探讨微RNA(miR)-221诱导PC-9肺癌细胞对吉非替尼的耐药机制。
方法应用慢病毒空载对照(LV-NC)和LV-miR-221转染PC-9细胞并建立细胞稳转株PC-9/NC和PC-9/miR-221。荧光定量PCR法检测稳转细胞株中miR-221的相对表达量;细胞计数试剂盒(CCK-8法)检测吉非替尼(0~4 μmol/L)对细胞生长增殖的影响;流式细胞术检测吉非替尼对细胞凋亡的影响;荧光定量PCR法和免疫荧光法检测凋亡酶激活因子-1(APAF-1)mRNA和APAF-1蛋白相对表达量;双荧光素酶报告基因实验检测APAF-1与miR-221的关系;Western印迹检测表皮生长因子受体(EGFR)及其磷酸化(p-EGFR)和APAF-1、剪切的半胱氨酸/天冬氨酸蛋白水解酶(Cleaved-caspase-3)蛋白相对表达量。
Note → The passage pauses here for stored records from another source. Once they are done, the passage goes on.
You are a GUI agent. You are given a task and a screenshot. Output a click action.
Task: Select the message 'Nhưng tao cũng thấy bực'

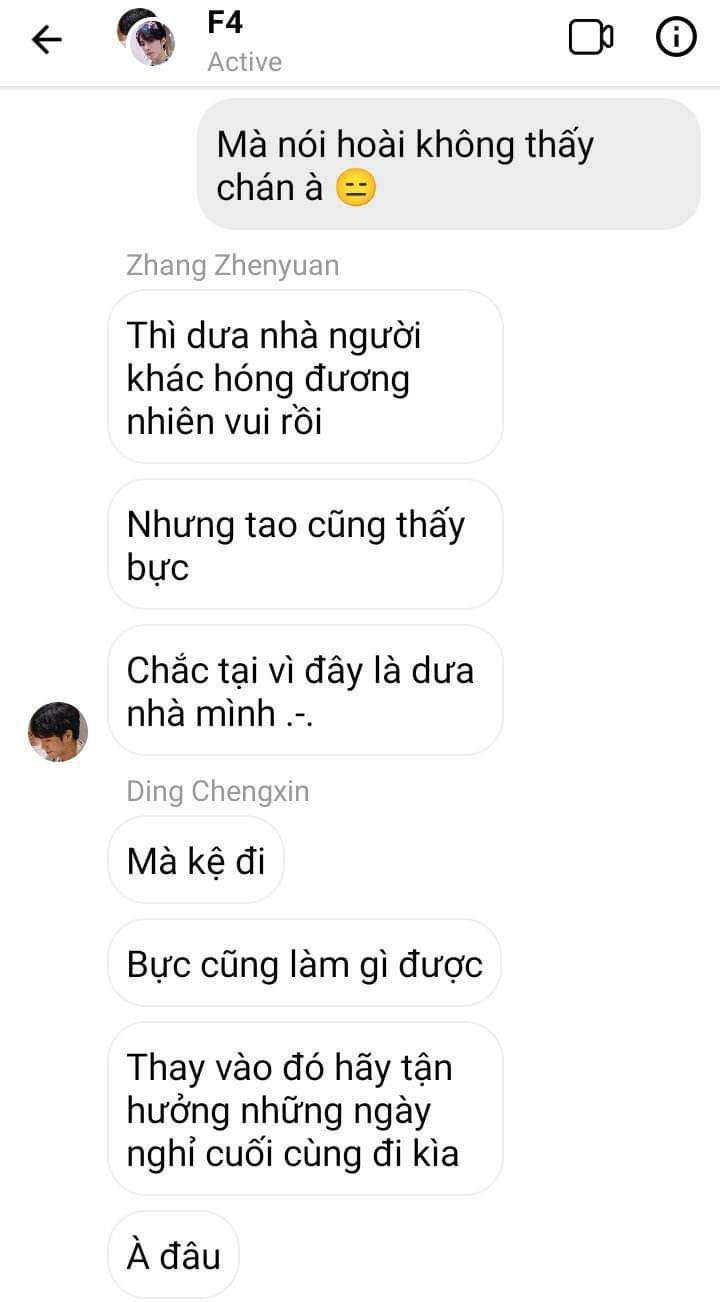[305, 544]
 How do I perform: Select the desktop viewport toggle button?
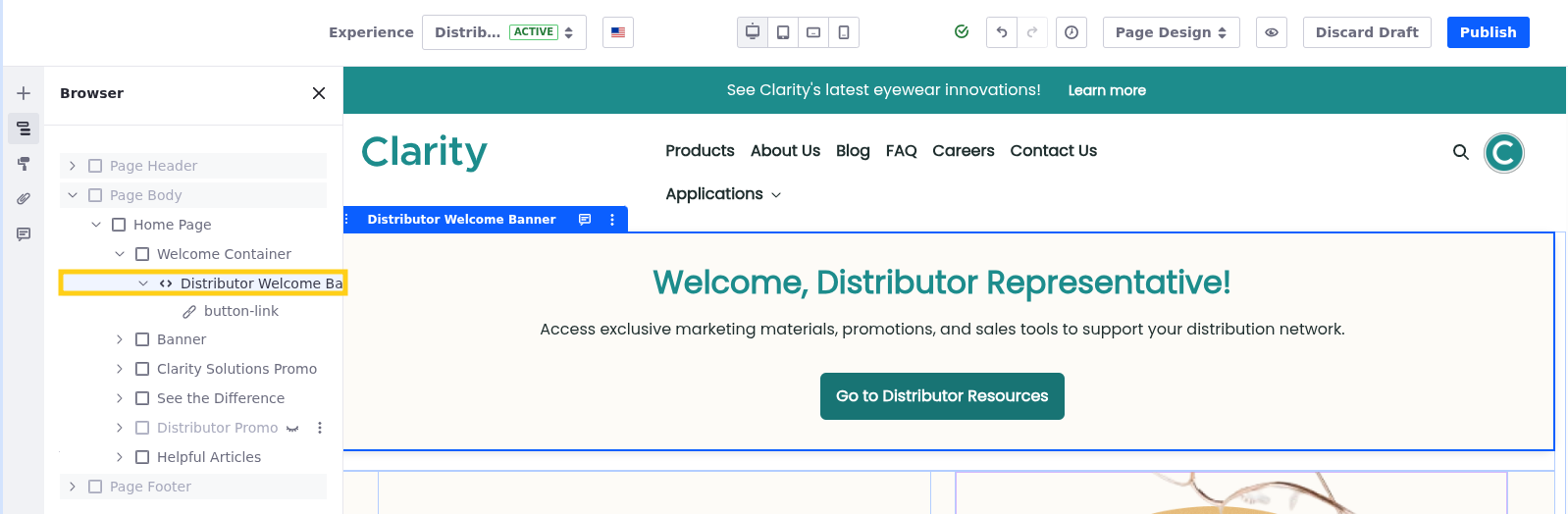pos(753,32)
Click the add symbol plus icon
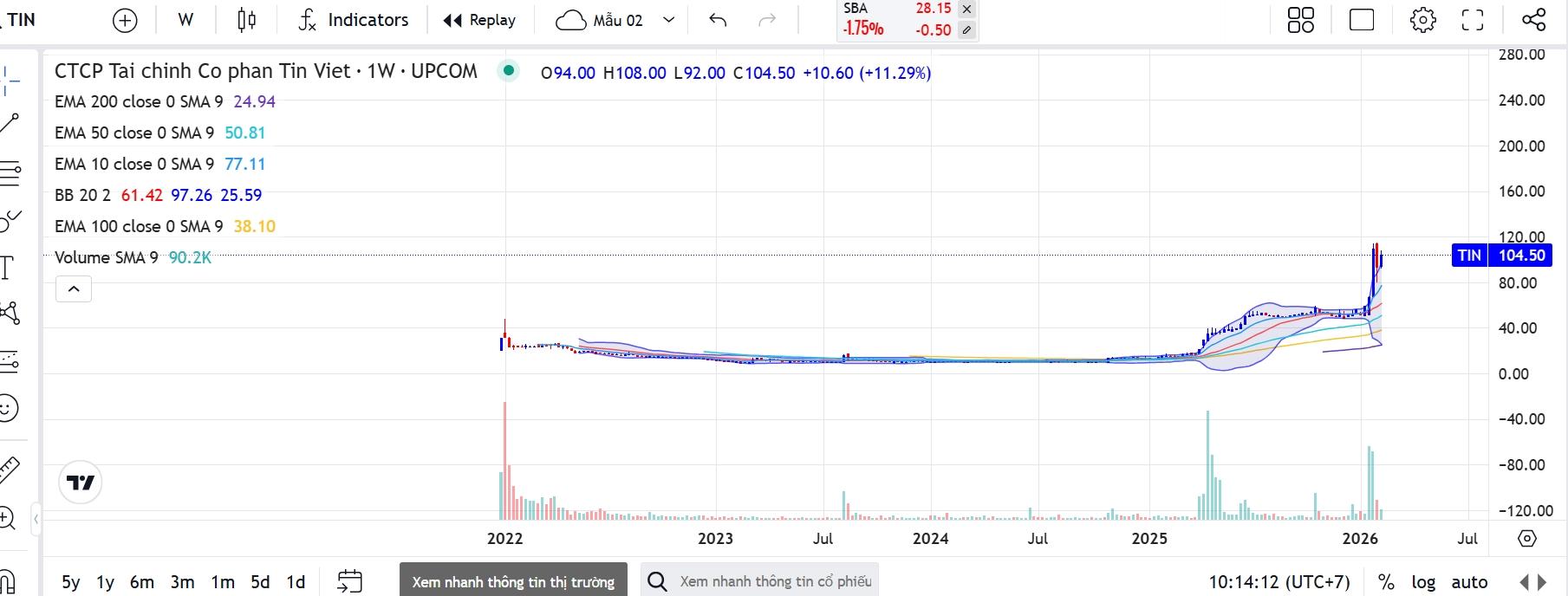 click(125, 21)
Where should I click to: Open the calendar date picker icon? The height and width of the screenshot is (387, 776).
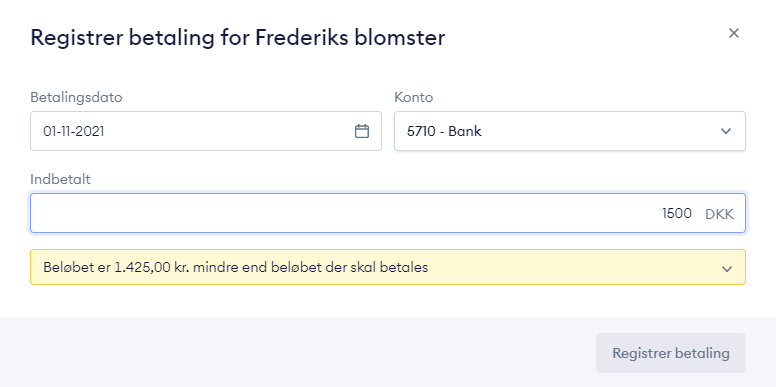(x=362, y=131)
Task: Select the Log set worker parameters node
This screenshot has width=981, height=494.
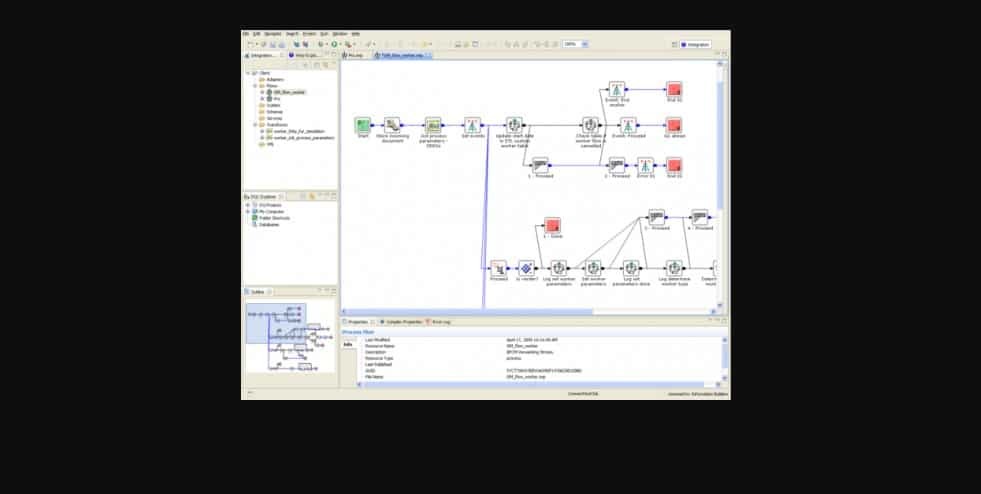Action: 559,268
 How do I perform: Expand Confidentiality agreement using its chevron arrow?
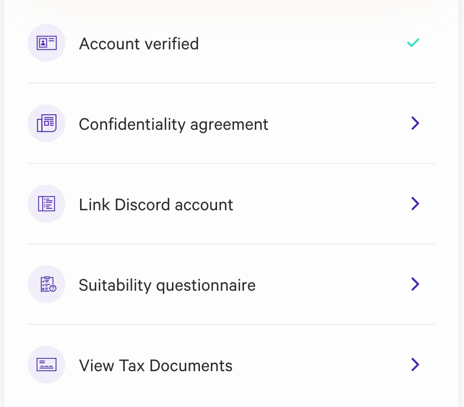pos(415,123)
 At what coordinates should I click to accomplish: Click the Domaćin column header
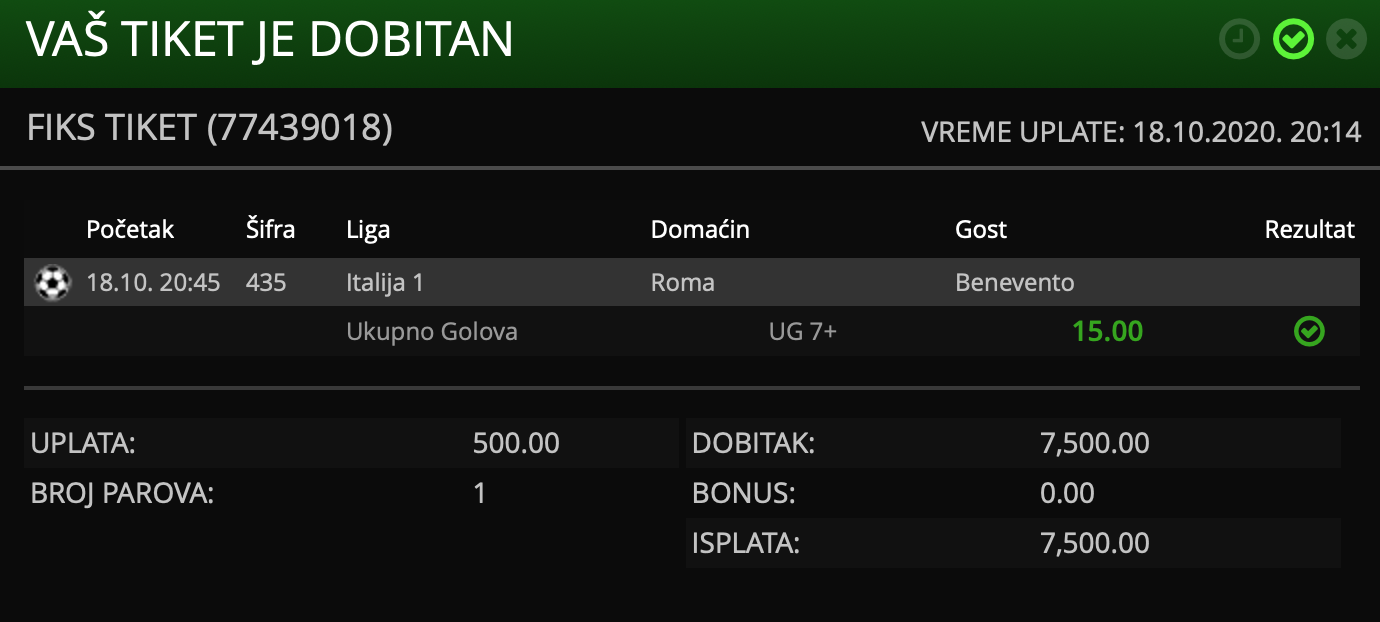pos(700,230)
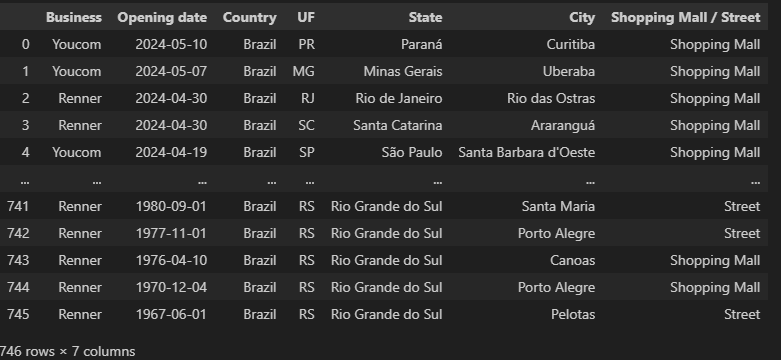Click opening date 2024-05-10
Image resolution: width=781 pixels, height=360 pixels.
(x=171, y=44)
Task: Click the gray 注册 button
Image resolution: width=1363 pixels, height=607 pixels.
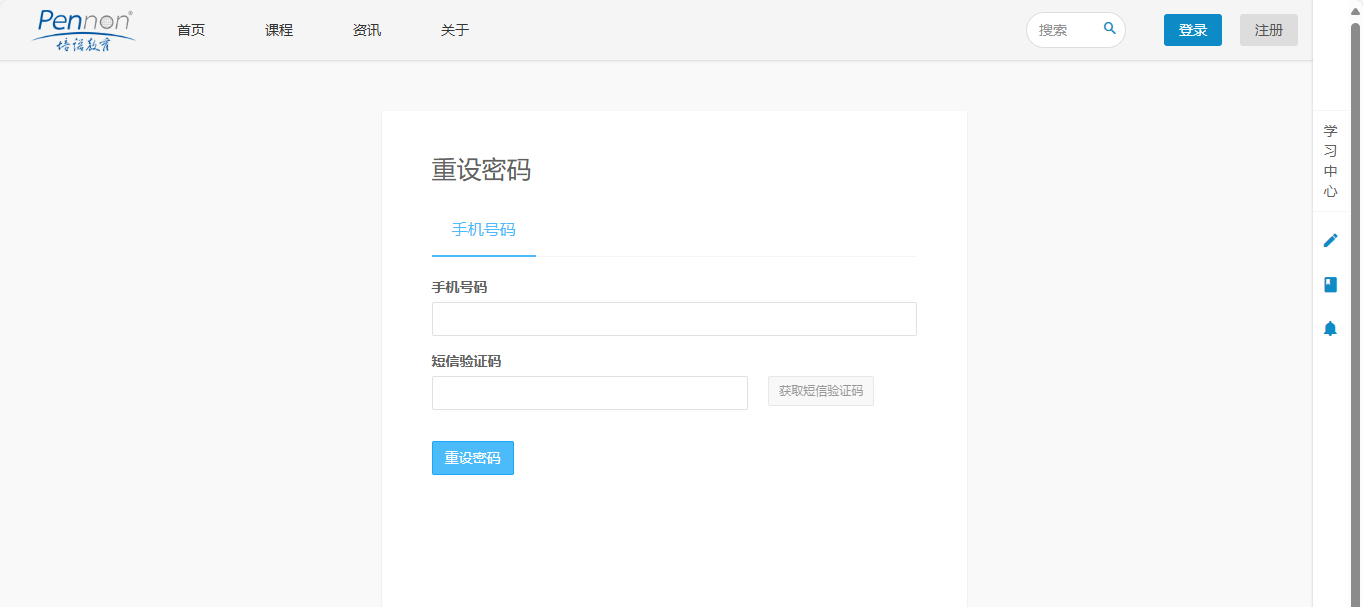Action: (x=1268, y=30)
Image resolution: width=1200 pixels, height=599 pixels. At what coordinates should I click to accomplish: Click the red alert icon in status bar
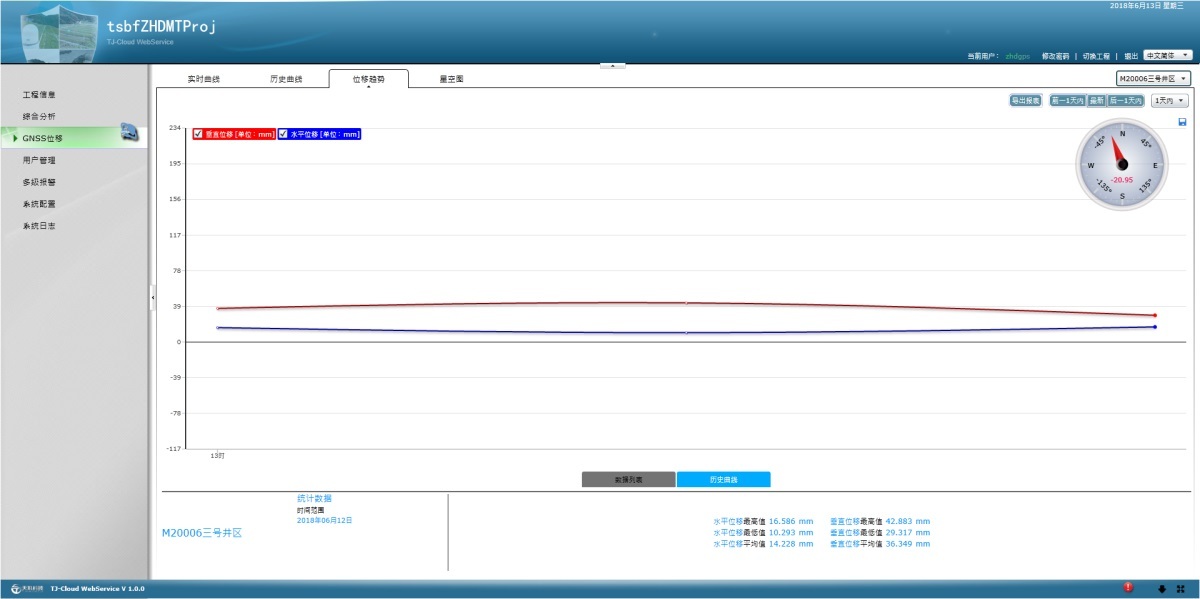tap(1128, 588)
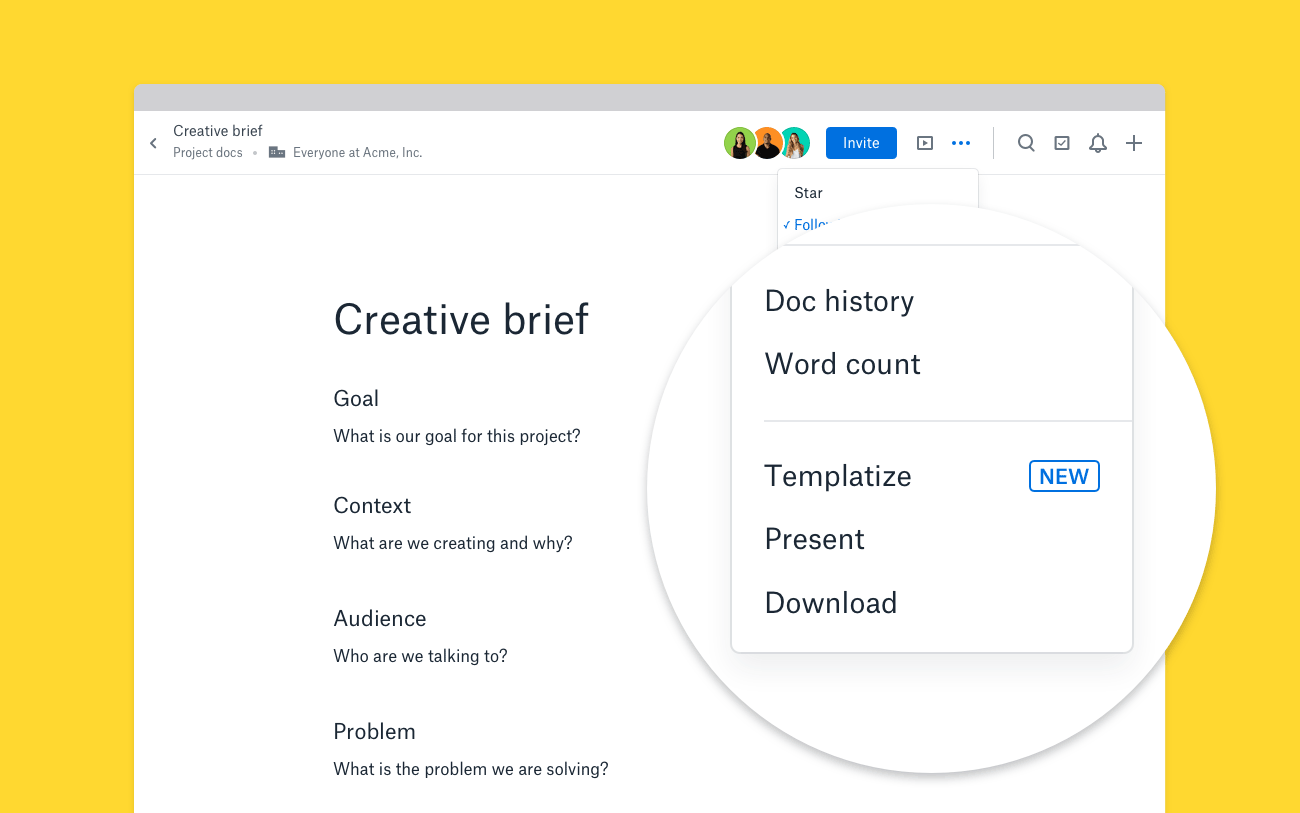Click the leftmost green collaborator avatar

pos(739,142)
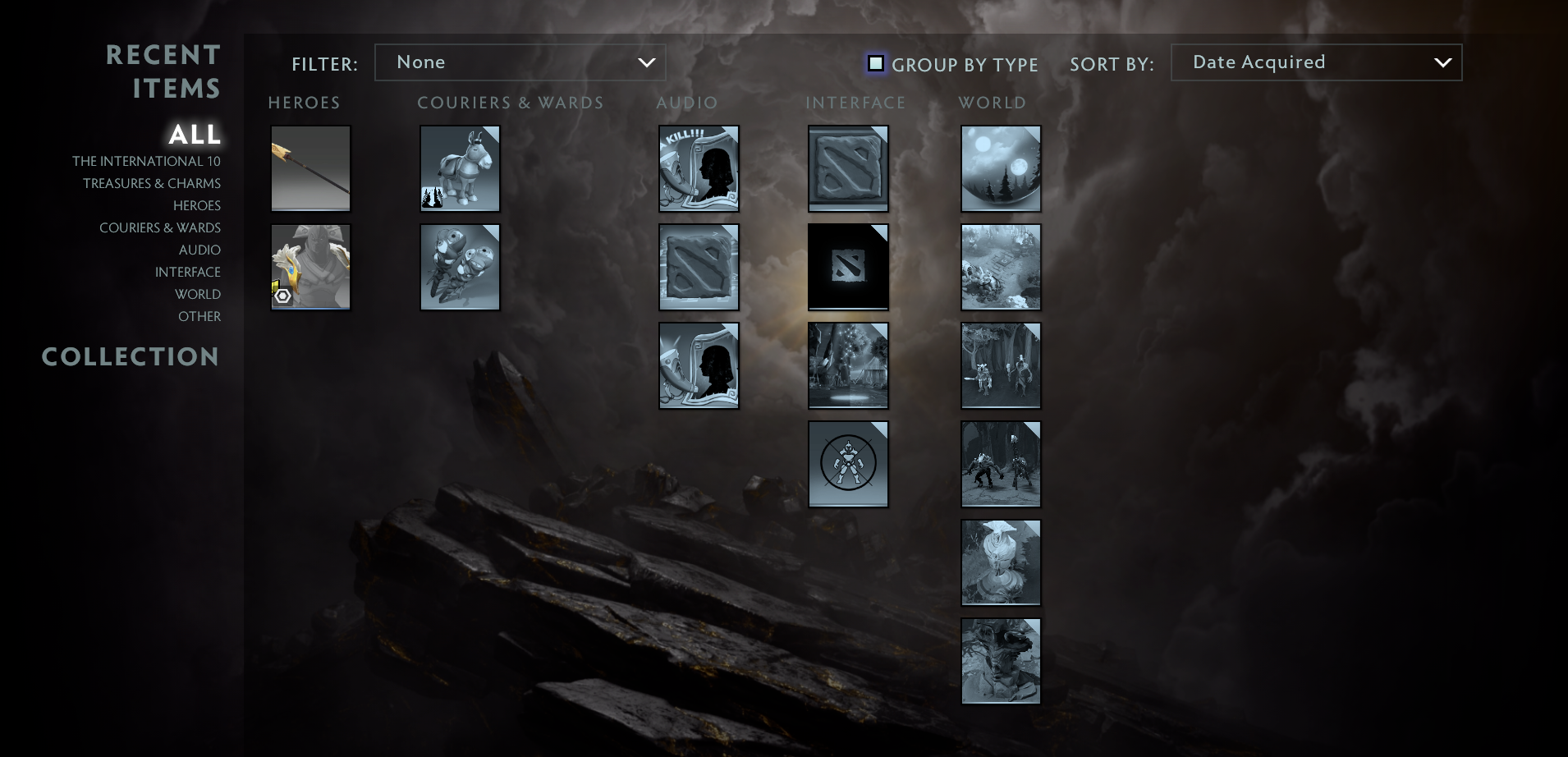
Task: Select the spear item under Heroes
Action: click(x=311, y=168)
结果PC-9/NC细胞中miR-221的相对表达量显著低于PC-9/miR-221细胞[(1.00±0.082)比(40.24±0.017)](P<0.01);PC-9/NC细胞半数抑制浓度(IC50)显著低于PC-9/miR-221细胞[(IC50 =0.1 μmol/L)比(IC50>4 μmol/L)](P<0.05);PC-9/NC细胞凋亡率显著高于PC-9/miR-221细胞[(33.42±4.28)%比(10.27±1.12)%](P<0.05);PC-9/NC细胞中APAF-1mRNA的表达量显著高于PC-9/miR-221细胞中[(1.000+0.069)比(0.701±0.072)](P<0.05),PC-9/NC细胞中APAF-1蛋白的相对表达量明显高于PC-9/miR-221细胞。共转染荧光素酶质粒pmir-REPORT-APAF-1-wt和miR-221a模拟物后,miR-221a抑制荧光素酶活性显著高于转染miRNA阴性对照组(P<0.01);吉非替尼均可下调PC-9/NC和PC-9 /miR-221细胞中的p-EGFR,PC-9/miR-221细胞中APAF-1、Cleaved-caspase-3蛋白明显低于PC-9/NC细胞,吉非替尼上调PC-9/NC细胞中的APAF-1、Cleaved-caspase-3等促凋亡蛋白表达水平显著高于PC-9/miR-221细胞(P<0.05)。
结论miR-221可能通过下调APAF-1的表达诱导PC-9细胞对吉非替尼耐药。